### [What is needed]
Please transcribe the rows without any changes, starting with the line containing "What are the" and going on through the line containing "coordinates (658, 625).".

### [Information provided]
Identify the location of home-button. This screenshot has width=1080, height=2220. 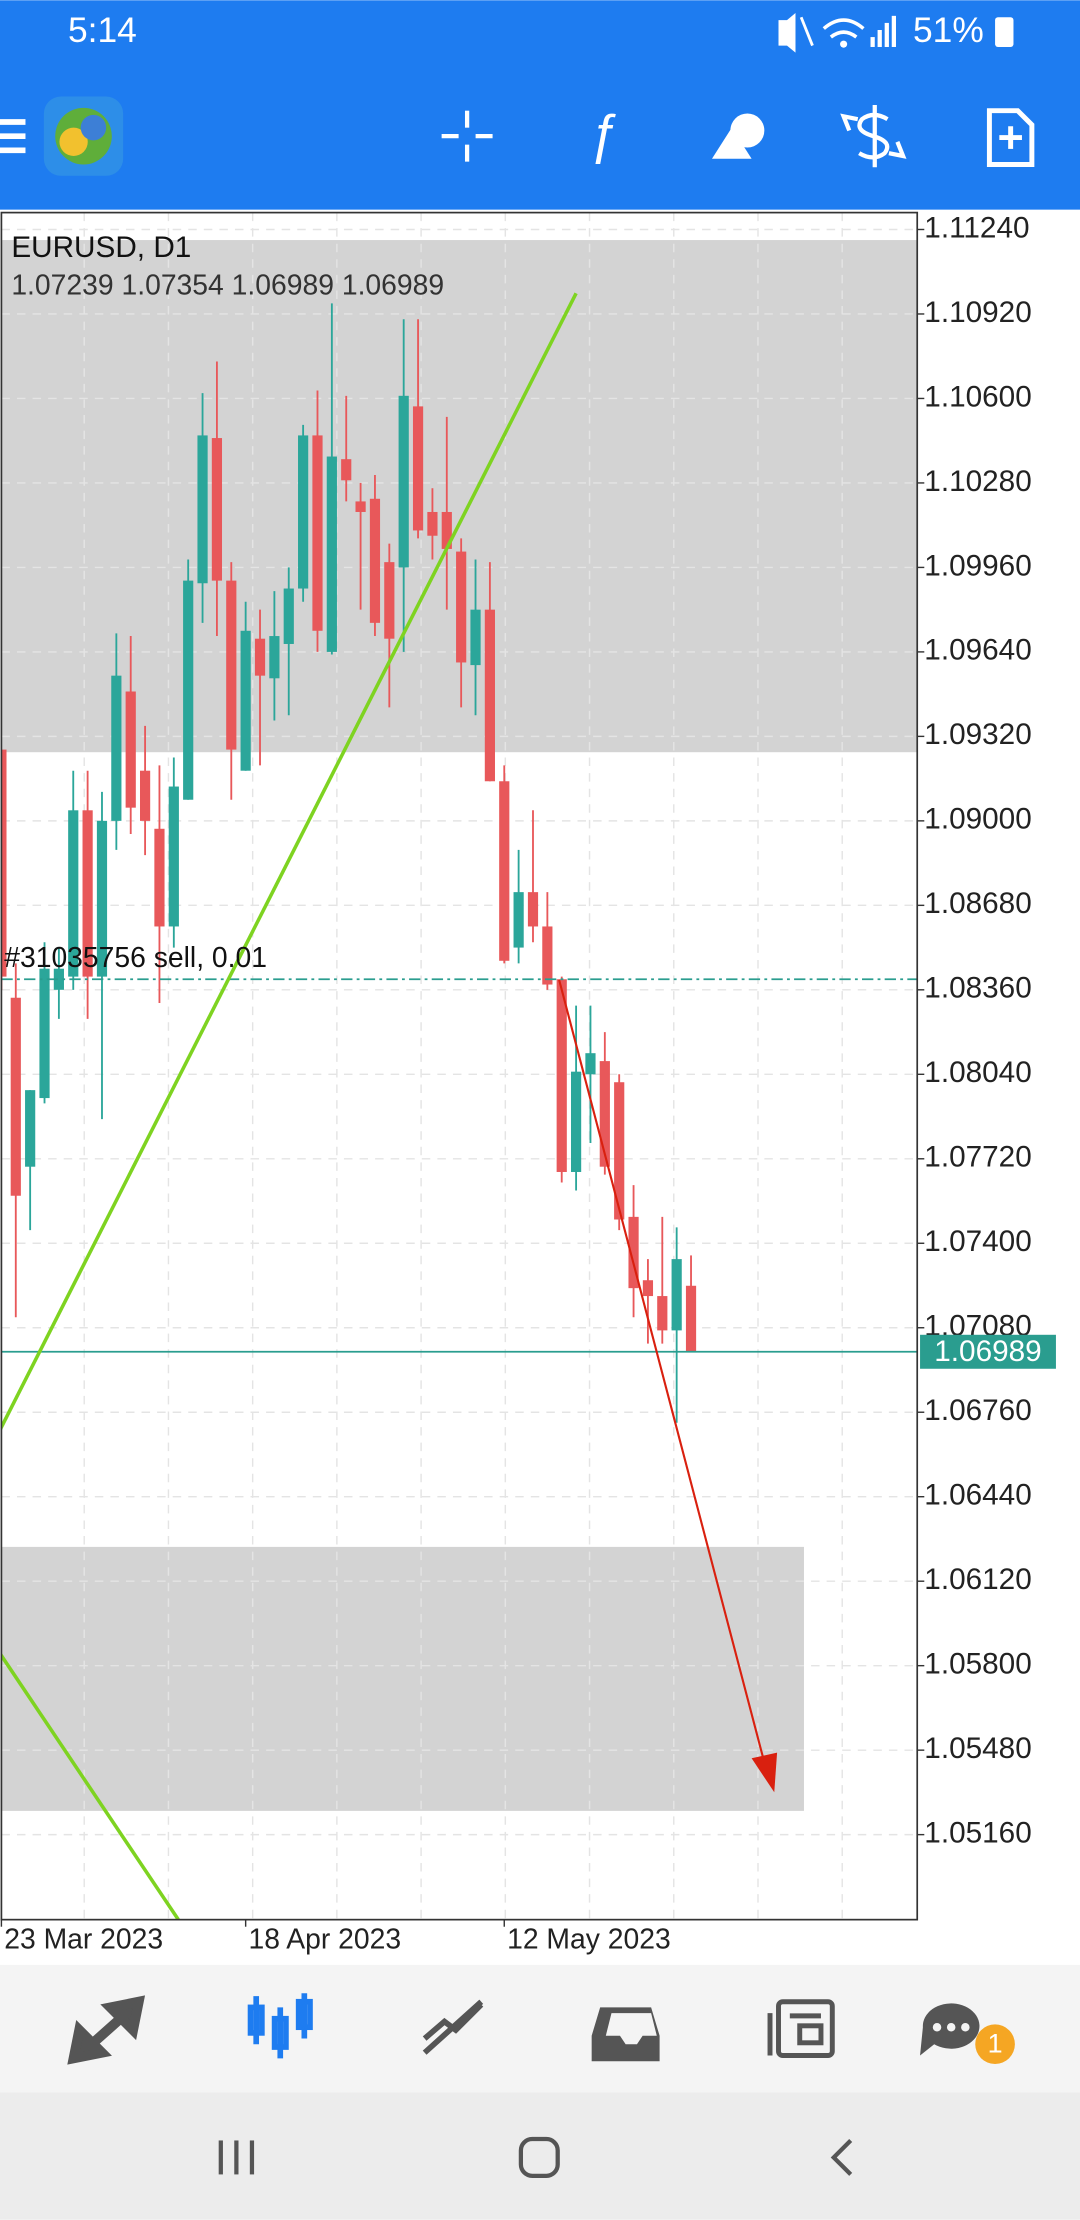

---

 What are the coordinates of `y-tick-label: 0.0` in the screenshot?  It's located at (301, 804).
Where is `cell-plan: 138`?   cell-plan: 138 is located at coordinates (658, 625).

--

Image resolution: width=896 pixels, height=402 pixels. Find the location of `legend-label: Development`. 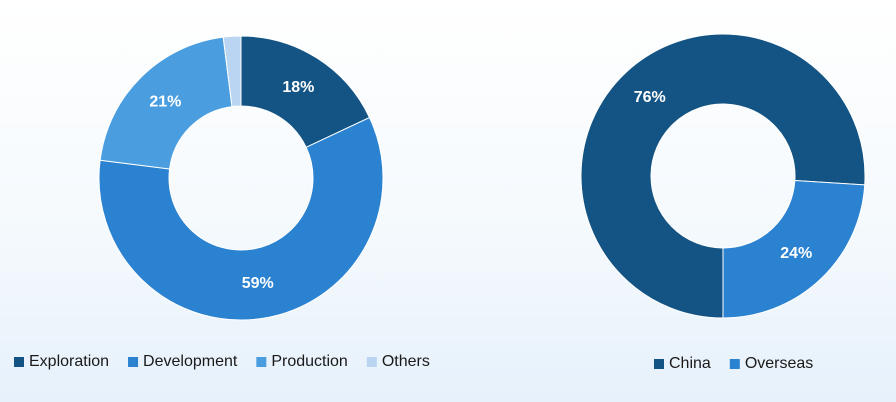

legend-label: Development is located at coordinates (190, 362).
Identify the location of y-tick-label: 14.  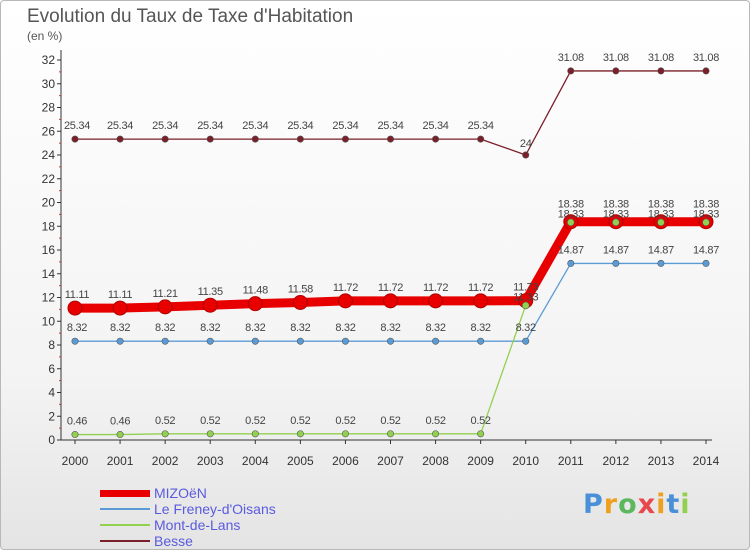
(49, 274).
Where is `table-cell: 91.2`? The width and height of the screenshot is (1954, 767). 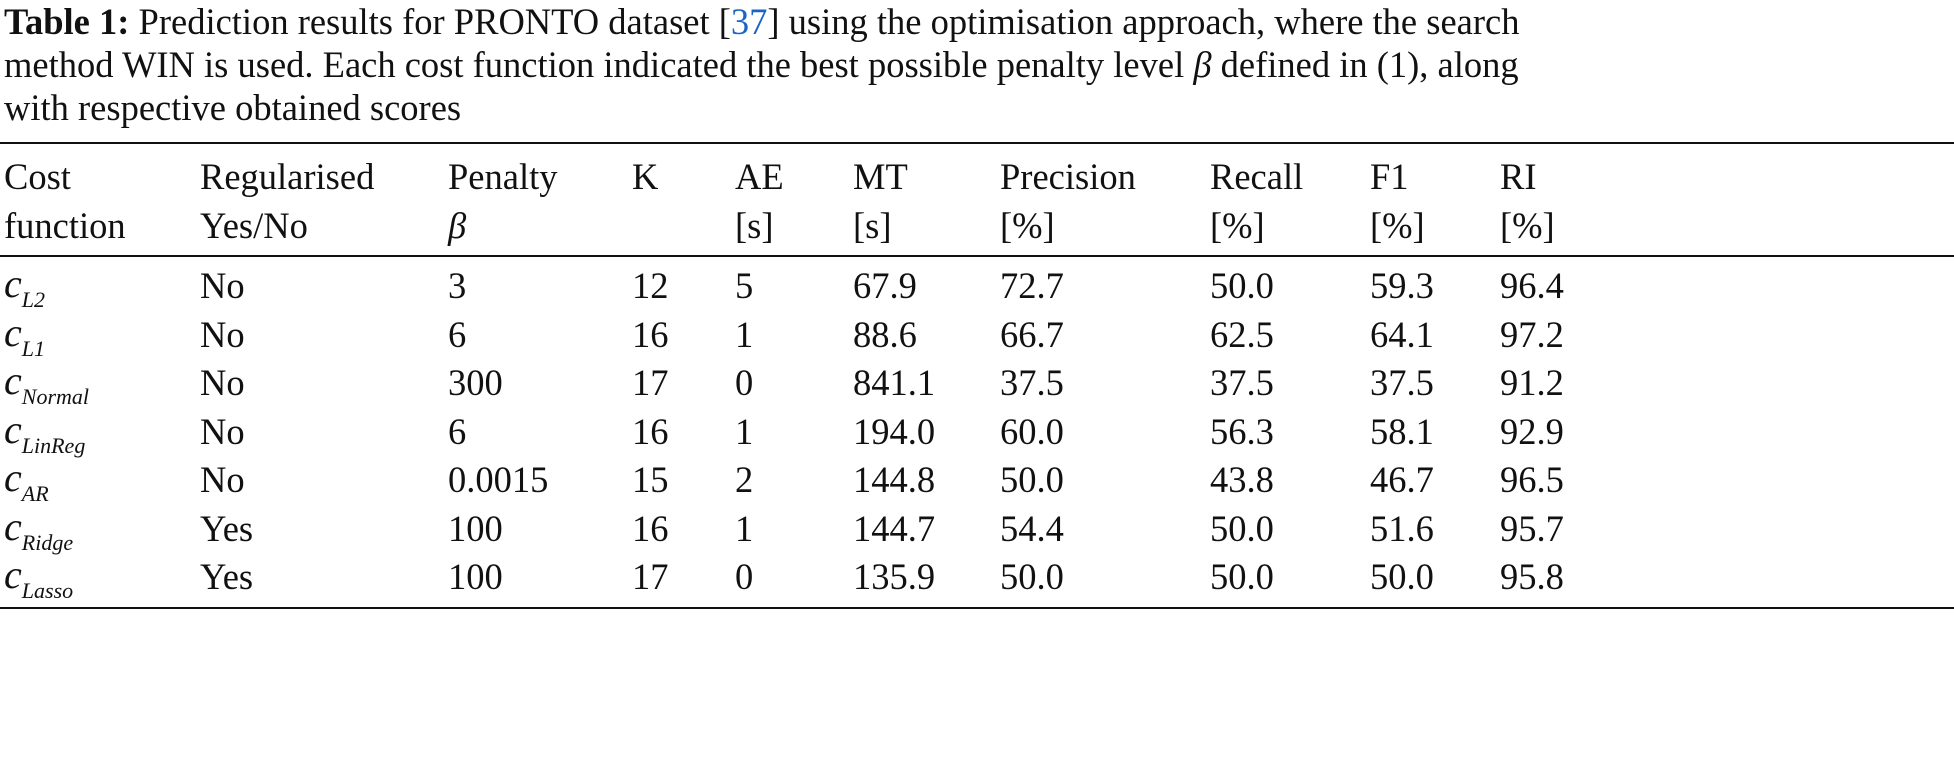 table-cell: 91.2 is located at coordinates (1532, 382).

### [Answer section]
 What are the coordinates of `y-tick-label: 0.0` in the screenshot?  It's located at (301, 804).
Where is `cell-plan: 138`?   cell-plan: 138 is located at coordinates (658, 625).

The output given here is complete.